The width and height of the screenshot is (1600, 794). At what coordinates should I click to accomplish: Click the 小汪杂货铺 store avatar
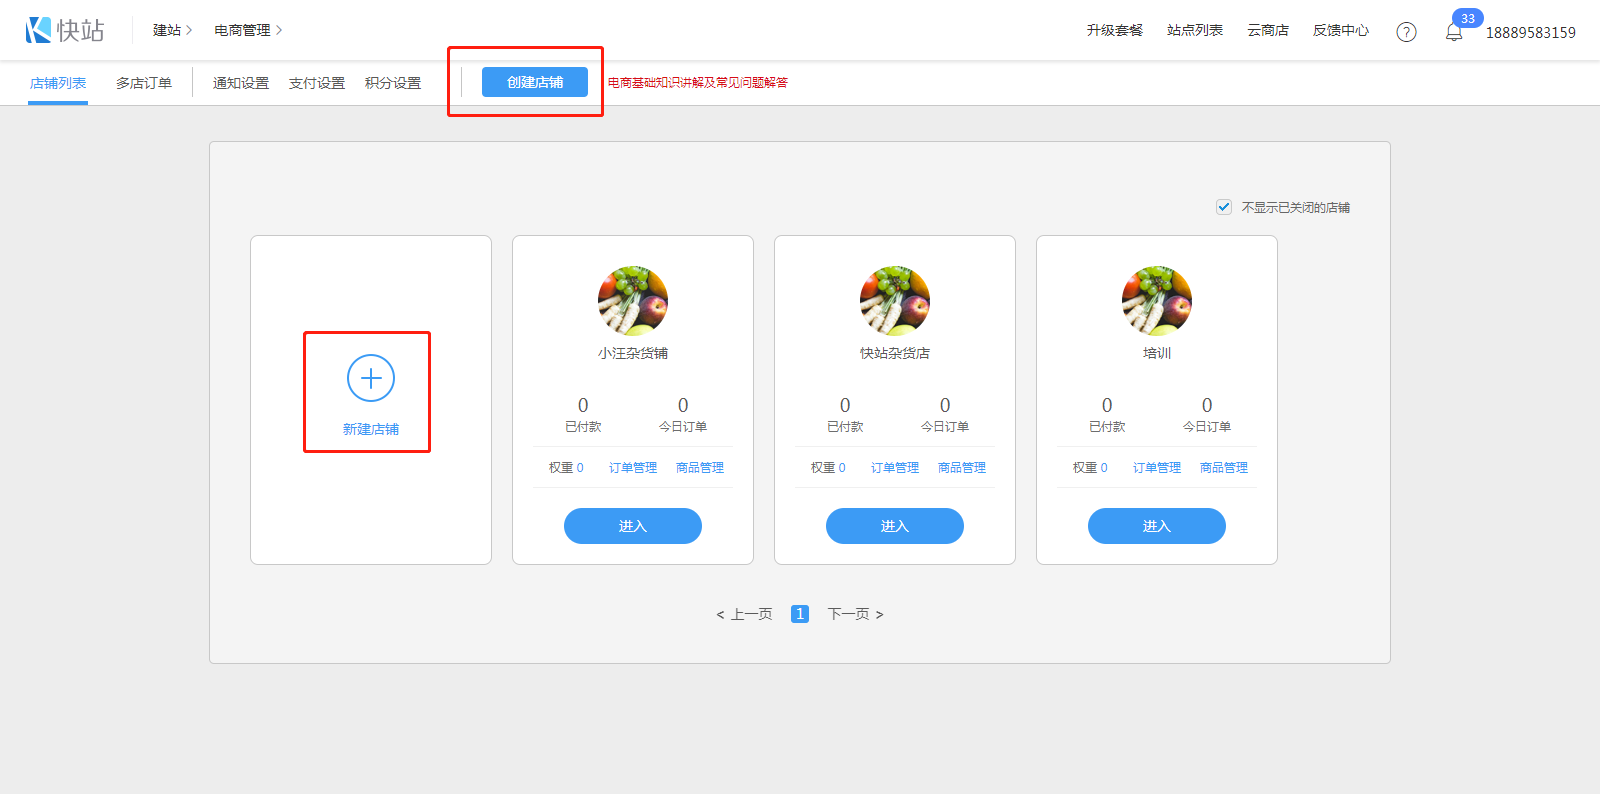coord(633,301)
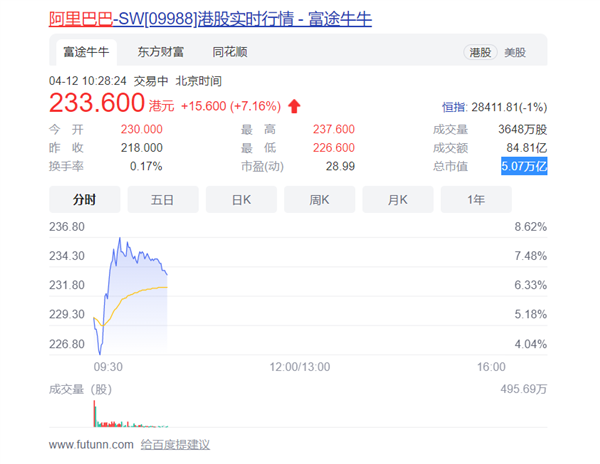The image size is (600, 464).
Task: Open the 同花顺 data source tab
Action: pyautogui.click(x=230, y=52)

...

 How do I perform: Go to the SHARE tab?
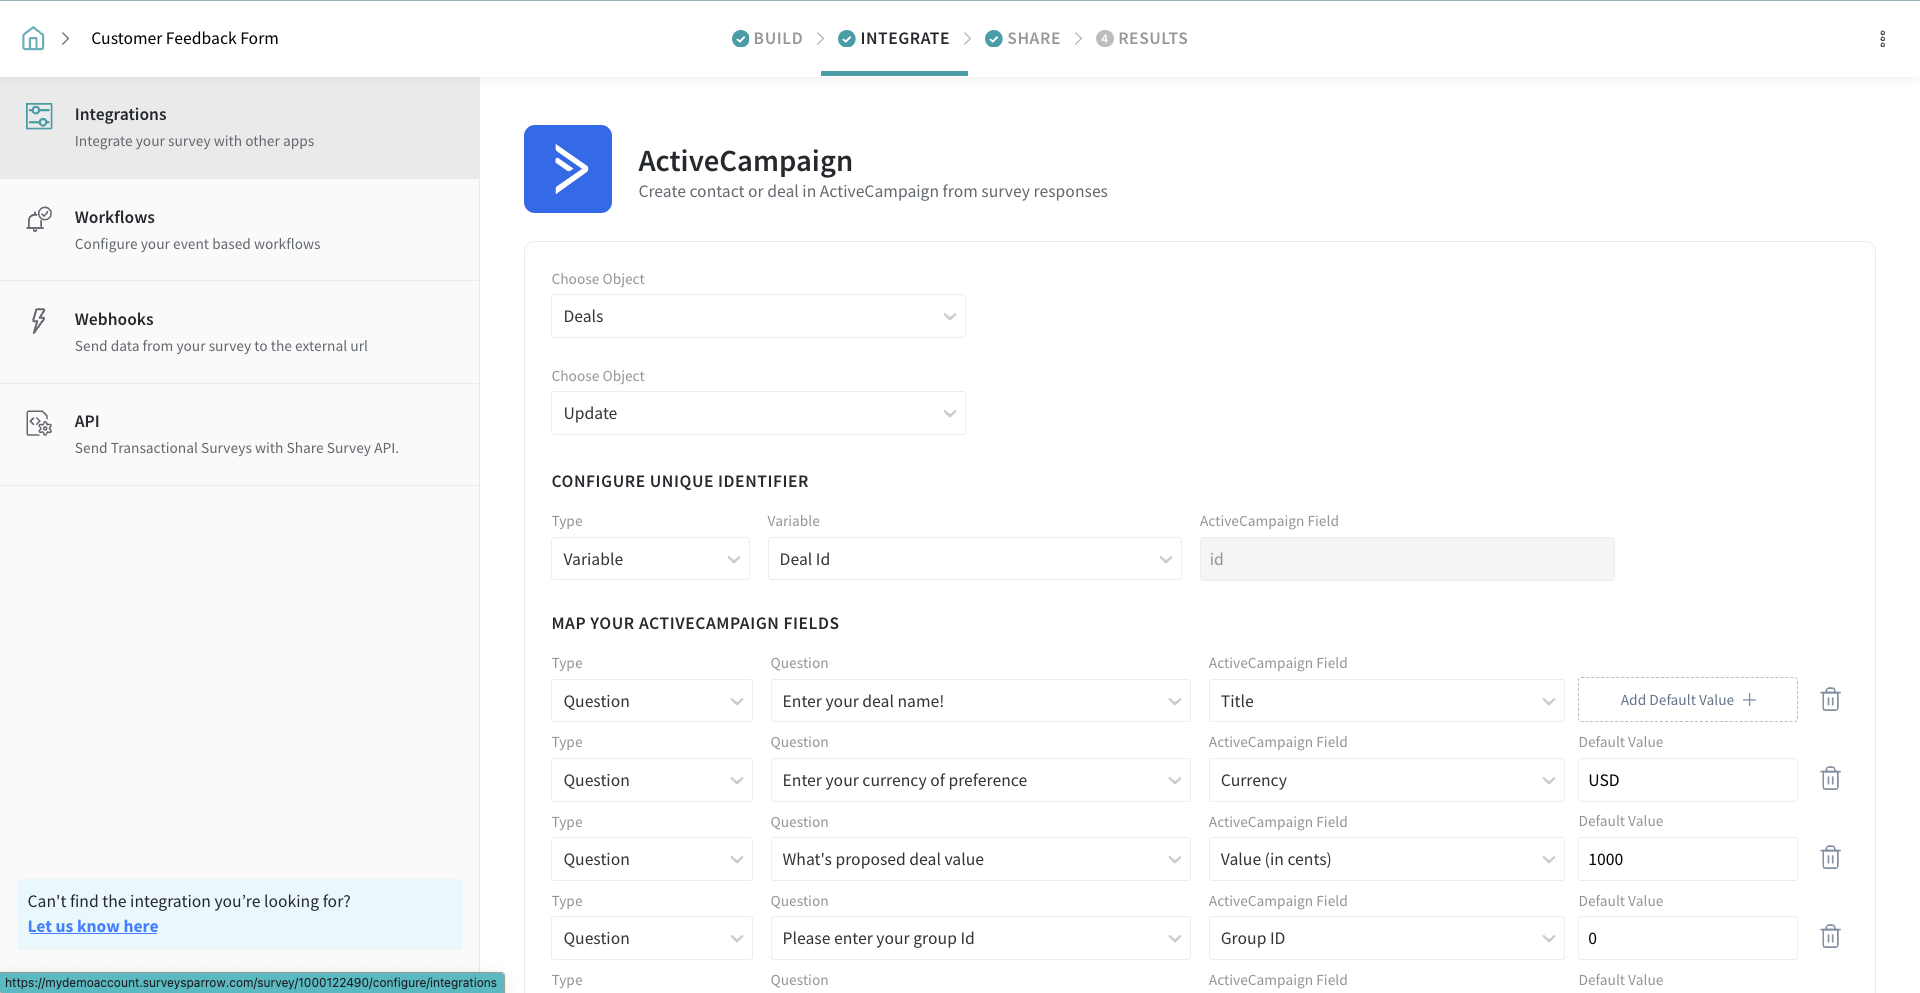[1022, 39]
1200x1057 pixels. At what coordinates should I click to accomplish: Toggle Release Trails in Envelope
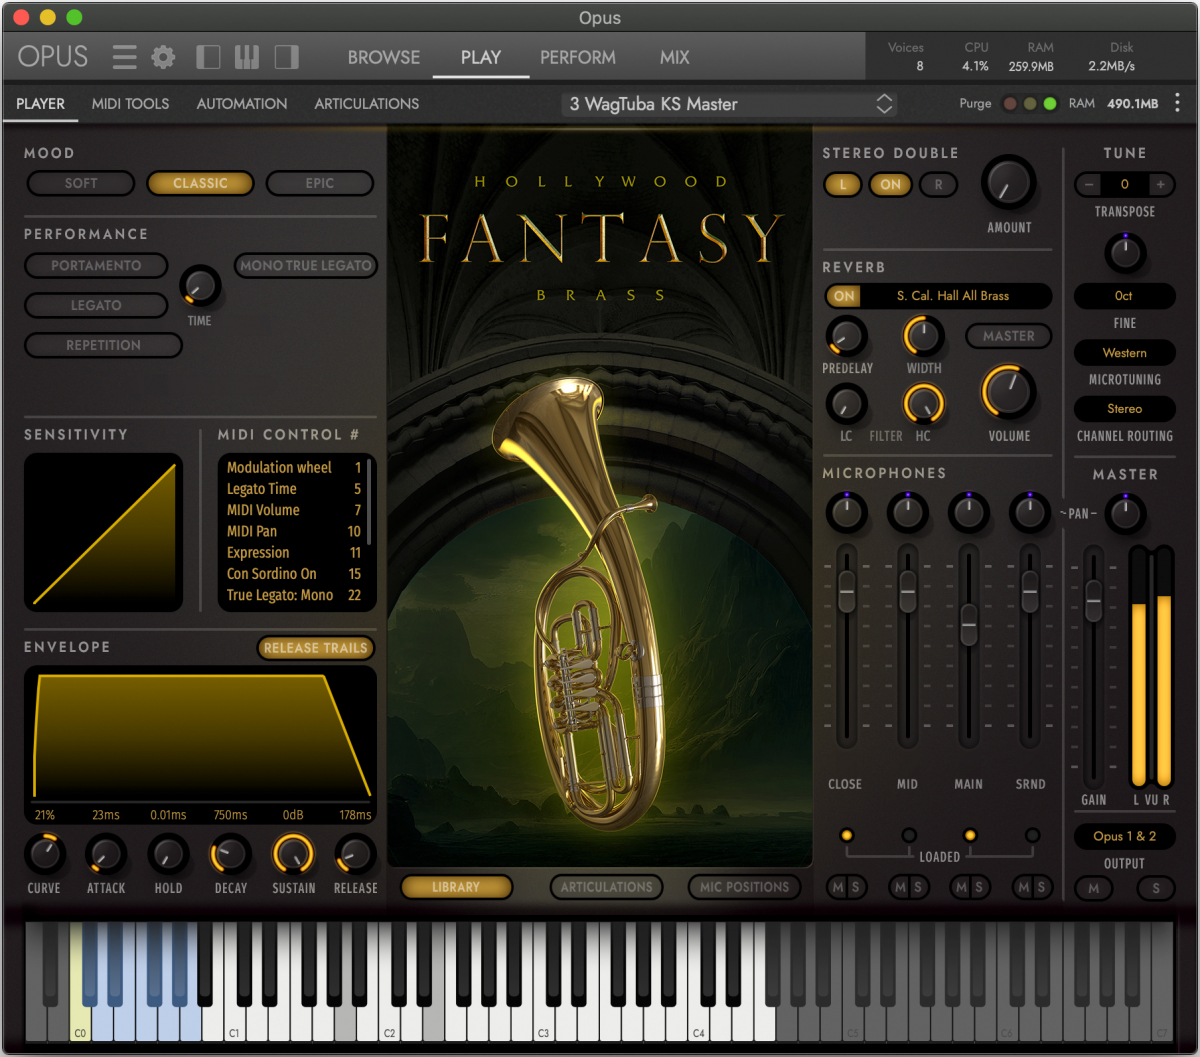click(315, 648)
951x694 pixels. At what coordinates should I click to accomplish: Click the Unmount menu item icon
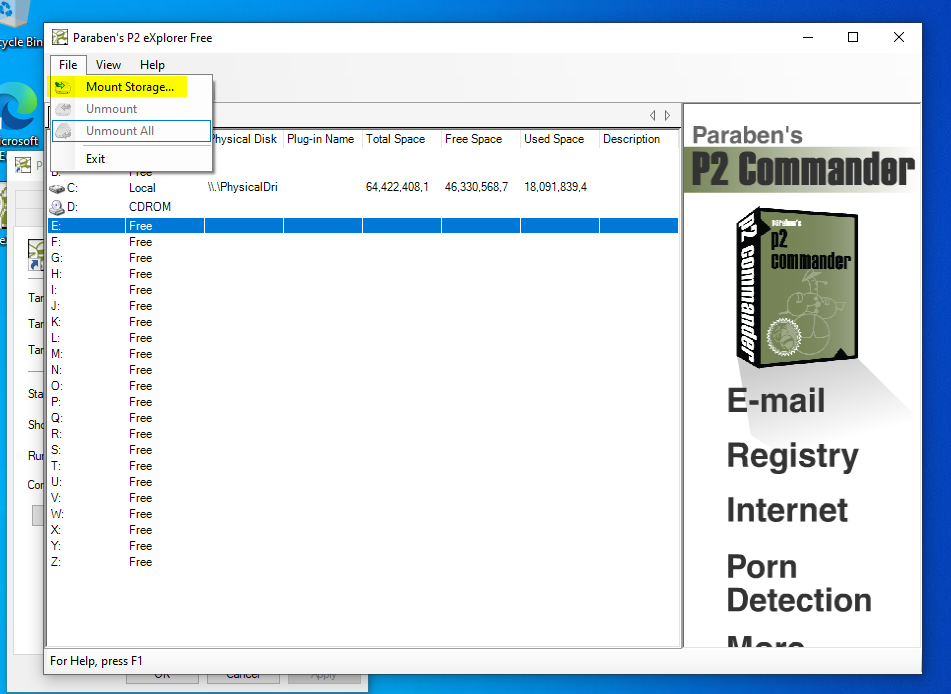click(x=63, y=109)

● Exercise details
Turn the listing from the line with "951x694 pixels. At" to the line with "click(x=63, y=109)" into a two-column CSV with the headers request and answer. Give each request its own row, put each value in one quoted field with line breaks changed to spaces, and omit the pictures.

● Response for this exercise
request,answer
"951x694 pixels. At what coordinates should I click to accomplish: Click the Unmount menu item icon","click(x=63, y=109)"